Every morning, grocery store managers must order products to meet a demand that fluctuates strongly from one day to another. Managers face opportunity costs, i.e. lost business, if demand exceeds supply, and wastage cost if demand is low. In the literature this problem is known as the “Newsvendor” problem. Existing approaches to this problem assume that the probability of observing a certain demand throughout the day is fully or partially known; based on this information they identify an optimal order quantity that maximizes expected profit. However, in practice, managers of small retail shops track sales data and do not know this probability. Furthermore, managers do not usually trust automated procedures to make their decisions. They would rather prefer to know which decisions, based on available data, can be claimed suboptimal at a given confidence level. Then, for each remaining decision, they may want to analyse the associated confidence interval for the profit. Confidence-based optimization is a novel multidisciplinary approach that bridges this gap between theory and practice by blending statistics, operations research and computer science. In this project we aim to investigate the effectiveness of confidence-based optimization as a managerial decision support tool at a local grocery shop.
This is a one year project now close to completion.
1. A relational database has been produced for six months worth of data at a local grocery store; the database covers a large variety of products and has been used extensively for research-led education purposes.
1a. Two UG dissertations based on this dataset were produced. Results stemming from one of these dissertations were discussed during an interactive workshop that involved the retail catering operations manager and the system manager of the University of Edinburgh catering services.
1b. The dataset was also employed in the context of an MBA project.

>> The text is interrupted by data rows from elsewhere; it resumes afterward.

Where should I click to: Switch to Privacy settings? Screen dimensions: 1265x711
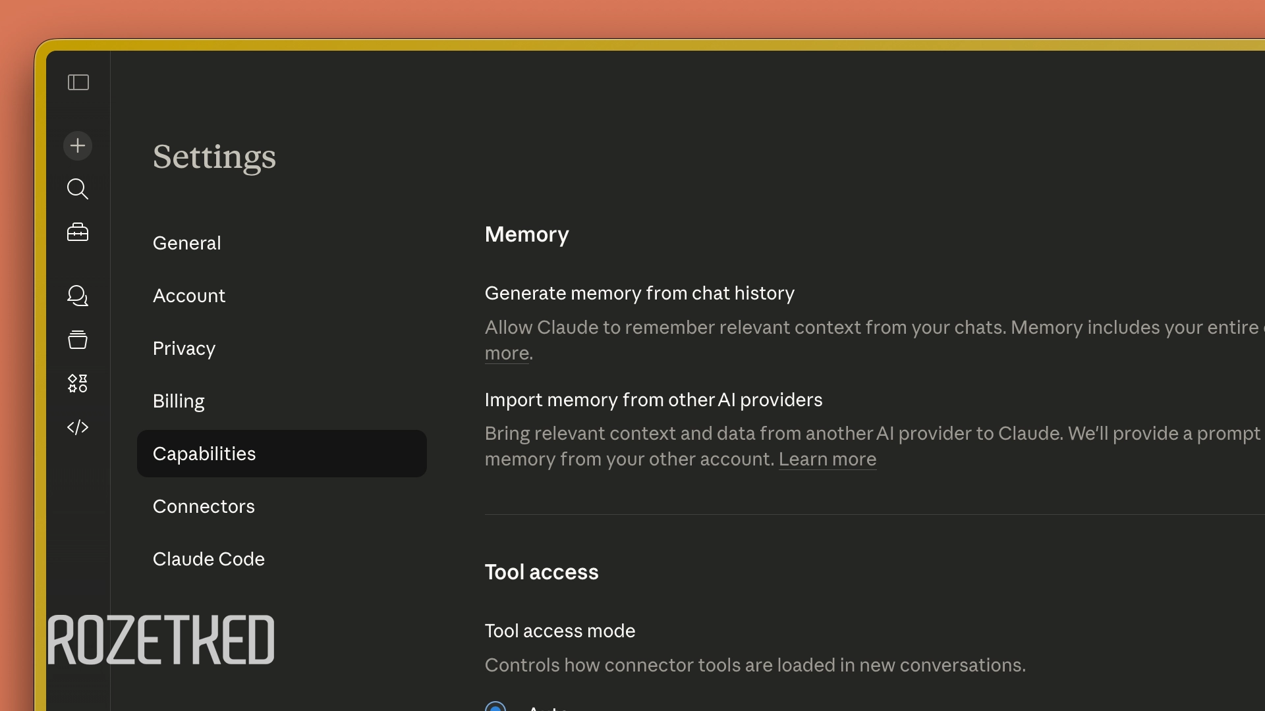[x=184, y=348]
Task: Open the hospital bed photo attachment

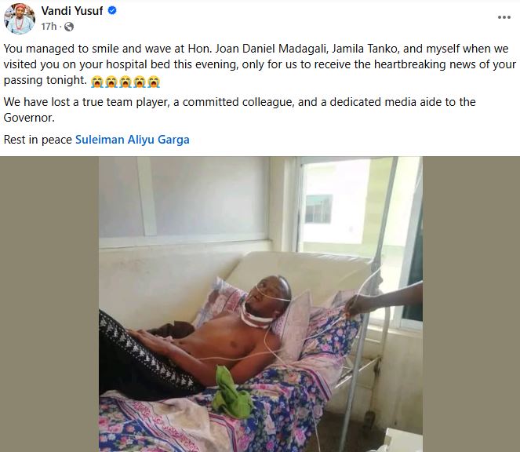Action: pyautogui.click(x=260, y=304)
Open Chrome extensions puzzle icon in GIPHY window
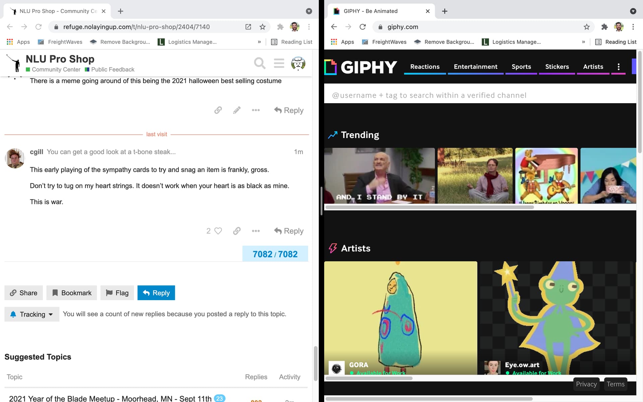The height and width of the screenshot is (402, 643). 604,27
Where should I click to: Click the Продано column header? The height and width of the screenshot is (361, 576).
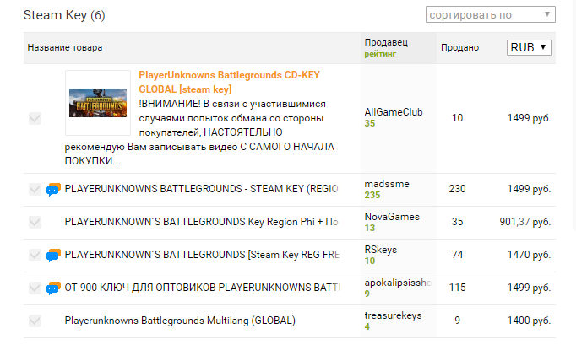[460, 48]
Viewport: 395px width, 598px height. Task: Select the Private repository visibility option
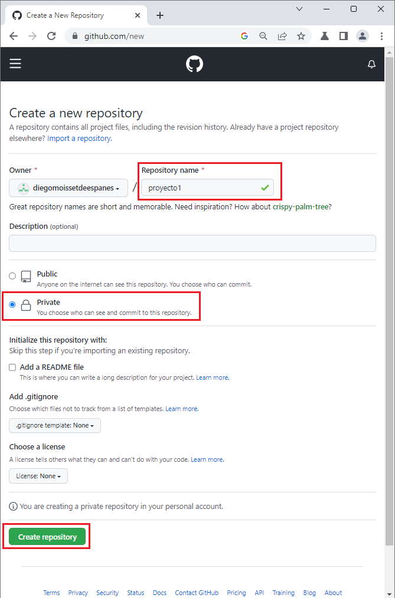pos(12,304)
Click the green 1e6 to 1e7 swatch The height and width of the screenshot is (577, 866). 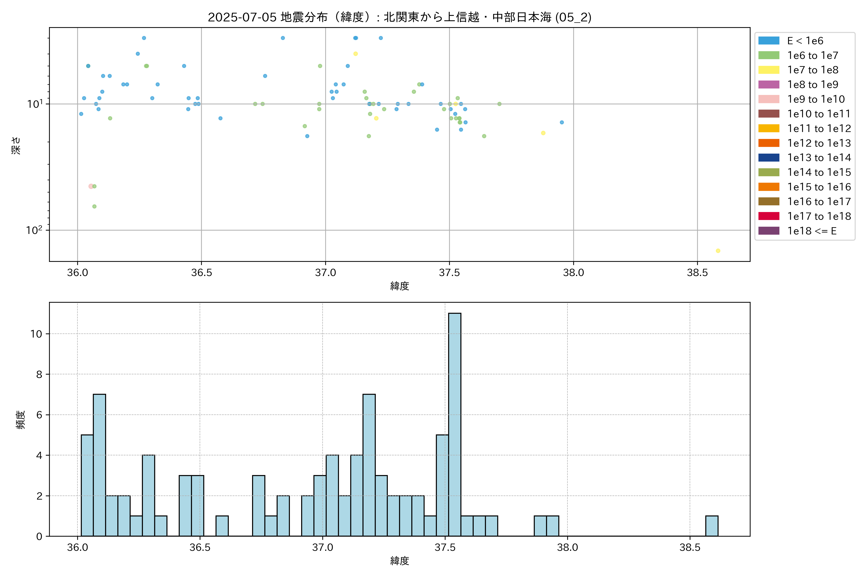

2. A prototype decision support system (available online) based on the software package Mathematica implementing a confidence-based optimisation algorithm for stochastic inventory management has been produced.
2a. A PG dissertation on confidence-based optimisation has been developed.
3. A working paper (now published) on confidence-based optimisation has been utilised as a case study in the context of module MATH11010.
4. The PI delivered an invited plenary talk on confidence-based optimization at the 9th International Statistics Day Symposium (IGS 2014)
5. The PI delivered a talk at the IFORS 2014 conference
6. The PI published one research article on confidence based-optimization:
R. Rossi, S. A. Tarim, B. Hnich and S. Prestwich, "Confidence-based optimization for the Newsvendor problem", European Journal of Operational Research, Elsevier, Vol. x(x):xxxx-xxxx, 2014 (ABS 3*)
The PI also published other 5 related ISI research articles and 1 rigorously peer reviewed conference paper that benefited from the research supported by this grant.